WORK REQUEST
Without reproducing any picture, copy the records word for word.

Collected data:
- Opening Delimiter -

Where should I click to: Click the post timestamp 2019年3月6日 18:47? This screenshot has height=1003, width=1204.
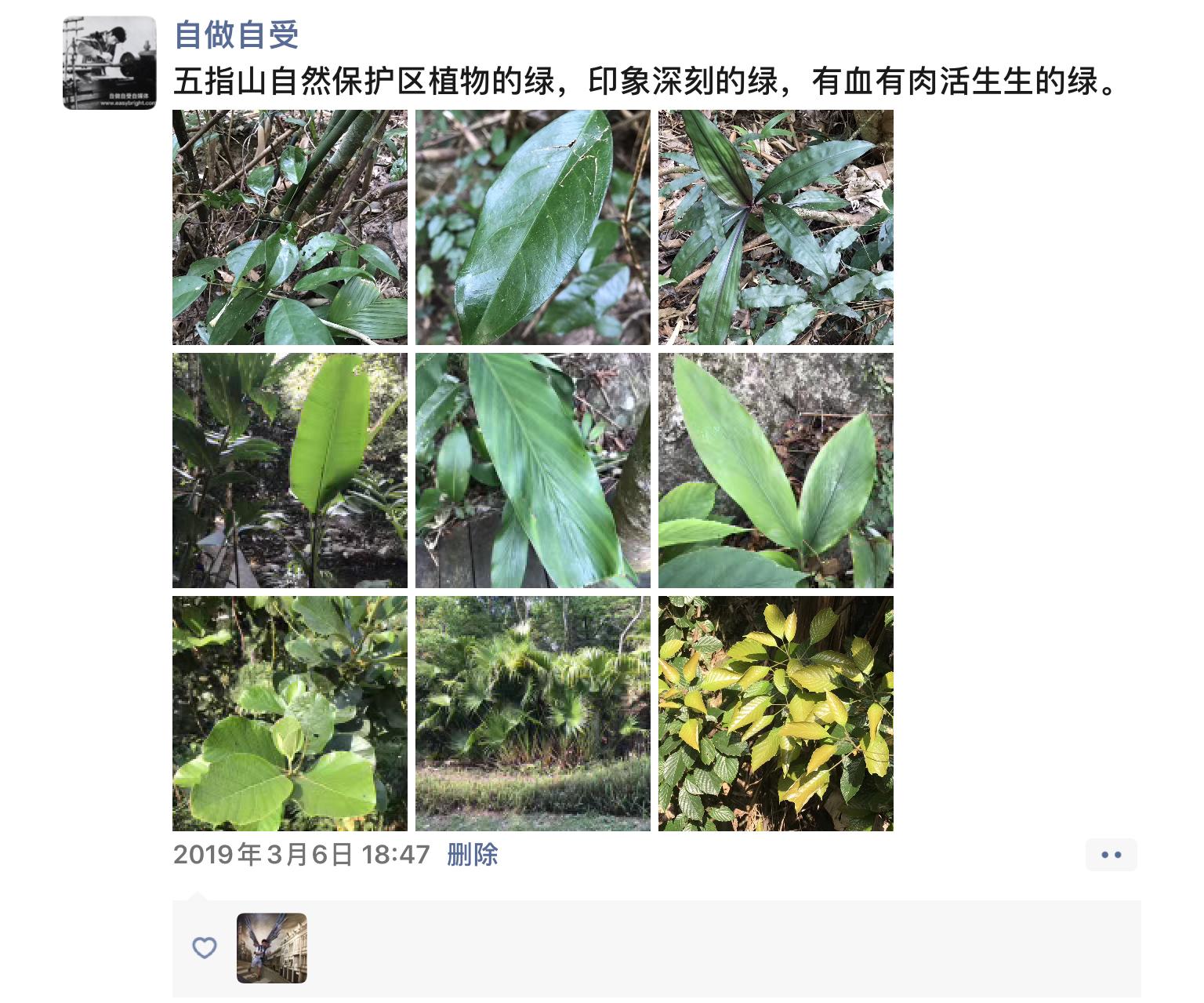pos(302,855)
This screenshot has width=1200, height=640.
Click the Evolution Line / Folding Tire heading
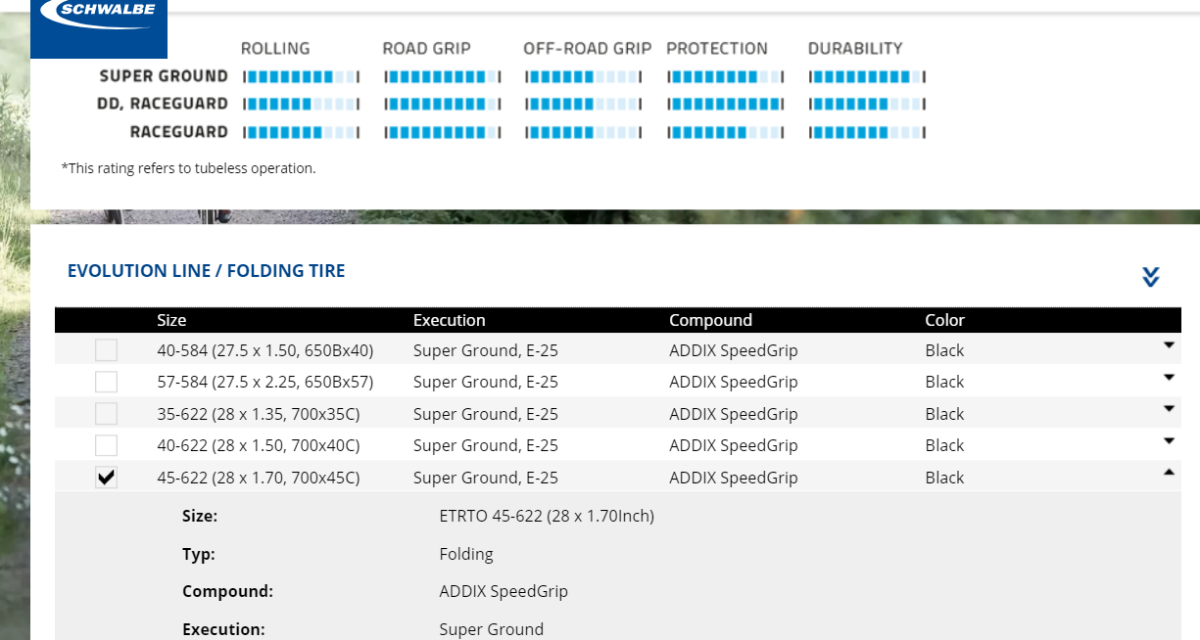[x=206, y=271]
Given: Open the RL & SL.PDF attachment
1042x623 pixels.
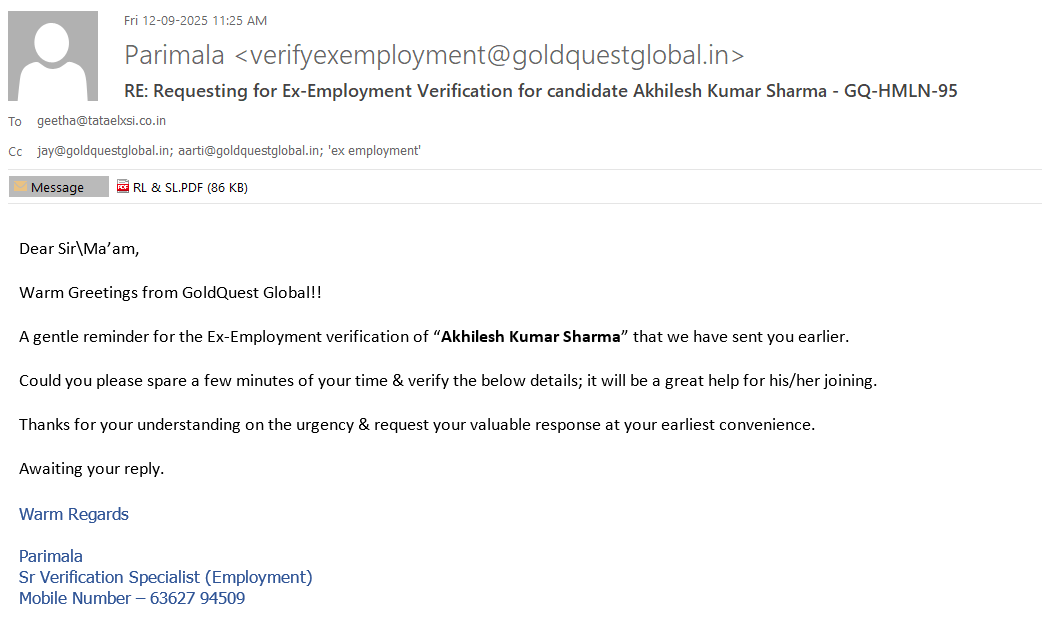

- Closing Delimiter -

FINAL ANSWER
Where should I click to: Click the post timestamp 2019年3月6日 18:47? This screenshot has height=1003, width=1204.
pos(302,855)
This screenshot has width=1200, height=640.
Click the Evolution Line / Folding Tire heading
[x=206, y=271]
Given: Open the RL & SL.PDF attachment
1042x623 pixels.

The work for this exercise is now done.